# Chicago Holden Connection *UPDATE*



## Mikey340 (Jul 18, 2006)

As many of you are aware, there is a new place to socialize with fellow GTO and G8 owners, the Chicago Holden Connection (CHC). We are a group of Holden based vehicle owners, which include the 04-06 Pontiac GTO, and the Pontiac G8, as well as the soon to be produced Chevrlolet Camaro. We are still working out the details of membership and getting up and running with our web site, but everyone is welcome to visit: ChicagoHoldenConnection.com and check it out, join up, and participate if you would like.

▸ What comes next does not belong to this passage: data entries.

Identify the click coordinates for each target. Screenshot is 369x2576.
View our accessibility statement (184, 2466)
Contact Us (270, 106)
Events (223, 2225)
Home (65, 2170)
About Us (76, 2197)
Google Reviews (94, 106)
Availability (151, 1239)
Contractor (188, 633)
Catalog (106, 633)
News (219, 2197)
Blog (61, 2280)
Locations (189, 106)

Please keep in mind, the club is under development, we are in the process of Voting individuals to officer positions, developing the membership process, and developing club by-laws. We would like for everything to be in place by the end of April. Also feel free to voice your opinion or criticism, however if its nonconstructive or inflammatory, please PM a Chairman before posting to allow us to address the issue or concern as to not to detract from the positive position of the Chicago Holden Connection.



*The Basics:*

Our Club Leadership consists of three equal Co-Chairmen which have already been put in place. You know them as Lane (CMNTMXR57), Mike (Mikey340) and Joe (tflshpnt). Most questions can be addressed on the CHC site, but if you have a question about the CHC, it can be sent to one or more of the Co-Chairmen via PM or e-mail. We will also be voting individuals to Officer Positions, and we may have more than one person for some or all of the positions. 
These are the Current Officer Positions being considered.



Secretary/Record Keeper

Treasurer

Membership Director

Events Coordinator

Web Site Administrator(2) positions filled

Historian

Media/Photographer Director

More Officer positions may be needed.



*Here is how to get started.*



*Becoming an Associate:*

Visit ChicagoHoldenConnection.com and register. That’s it, Welcome to the CHC!



*Becoming a Member:*

To become a member, an Associate will need to submit a PM to one of our chairmen (until the Membership Director is elected) with some additional information. We are still working on the Membership Process, for now everyone will remain an Associate.



*Becoming an Officer:*

If you are interested in becoming an officer, contact one of our three co-chairmen via PM on this site or the CHC site and indicate which position you are interested in. The three co-chairmen will review each applicant and decide if they will be put on the ballot. In order to be placed on the ballot, at least two of the three co-chairmen need to nominate you. A vote will be held on our website after the upcoming meeting.



*Club Mandate:*

Get out there and have fun!



*Next Meeting:*

We will be meeting to discuss club development and finalizing the officer positions by the end of February. All details can be found at ChicagoHoldenConnection.com



Thank you, The Chicago Holden Connection Co-Chairmen:

Mike (Mikey340)

Lane (CMNTMXR57)

Joe (tflshpnt)


----------



## silgoat05 (Jul 1, 2006)

come on over guys!!!


----------



## Mikey340 (Jul 18, 2006)

Bump


----------